- Data records
=-=-=

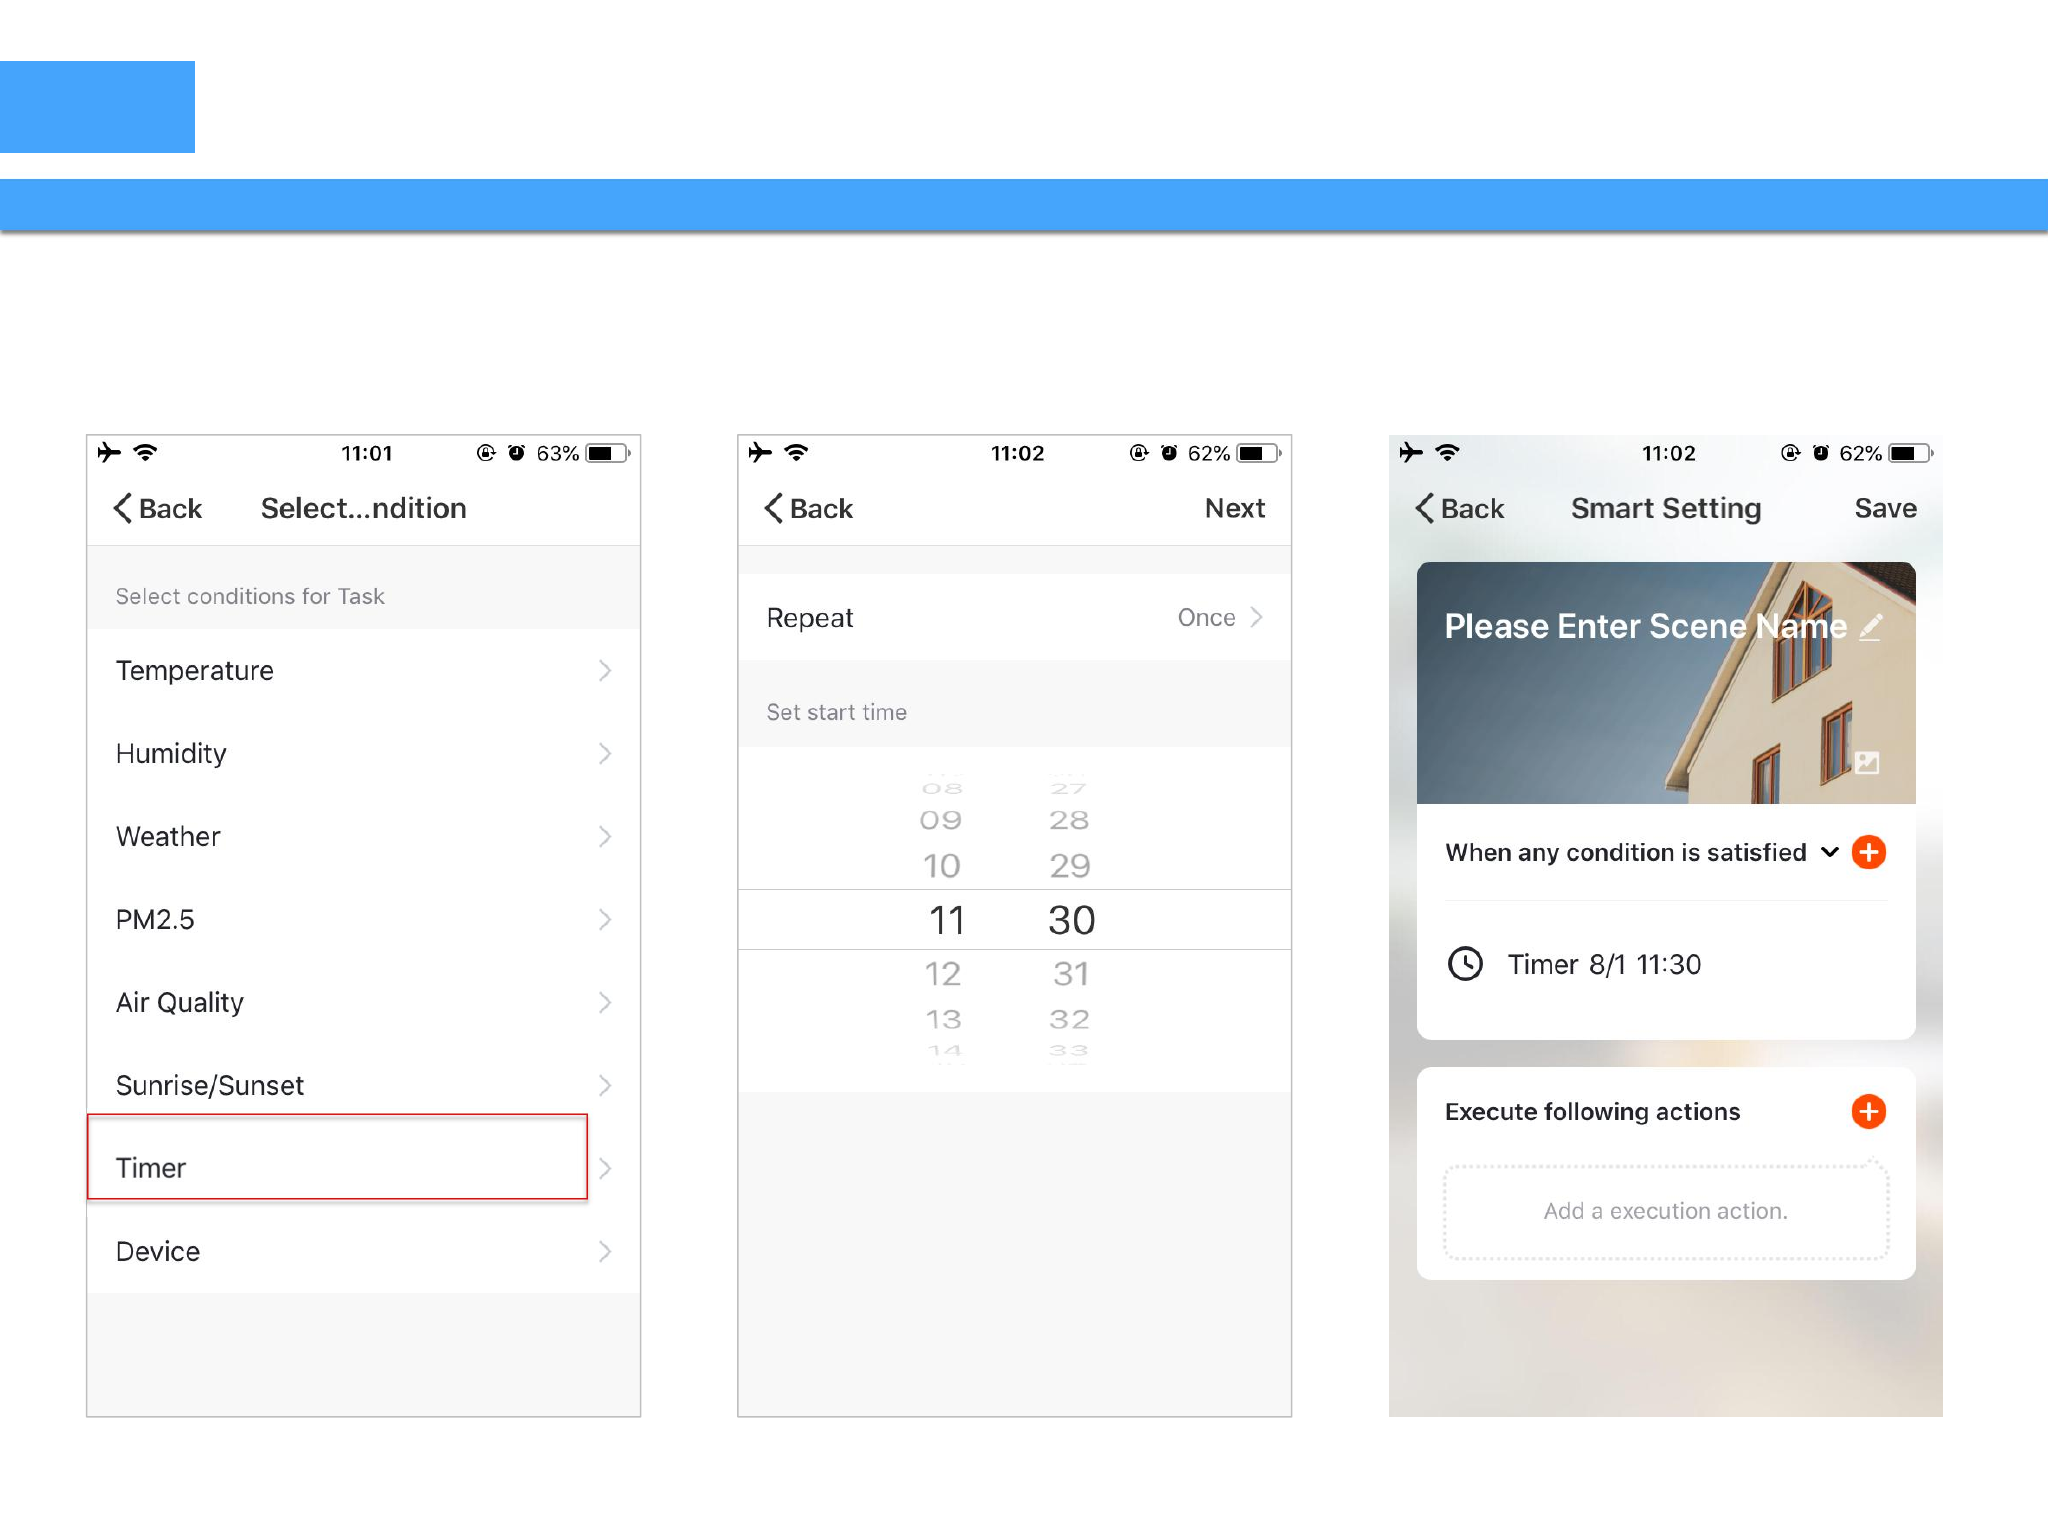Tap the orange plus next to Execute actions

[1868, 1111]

=-=-=

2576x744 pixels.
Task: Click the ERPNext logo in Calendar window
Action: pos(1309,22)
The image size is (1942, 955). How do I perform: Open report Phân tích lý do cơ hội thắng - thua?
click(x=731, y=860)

=-=-=

Give the lines from the line with "2576x744 pixels." to the line with "click(x=731, y=860)", both included, as a JSON list of strings, one string per line, with blank lines left out.

- Final answer
[
  "2576x744 pixels.",
  "Task: Click the ERPNext logo in Calendar window",
  "Action: pos(1309,22)",
  "The image size is (1942, 955). How do I perform: Open report Phân tích lý do cơ hội thắng - thua?",
  "click(x=731, y=860)"
]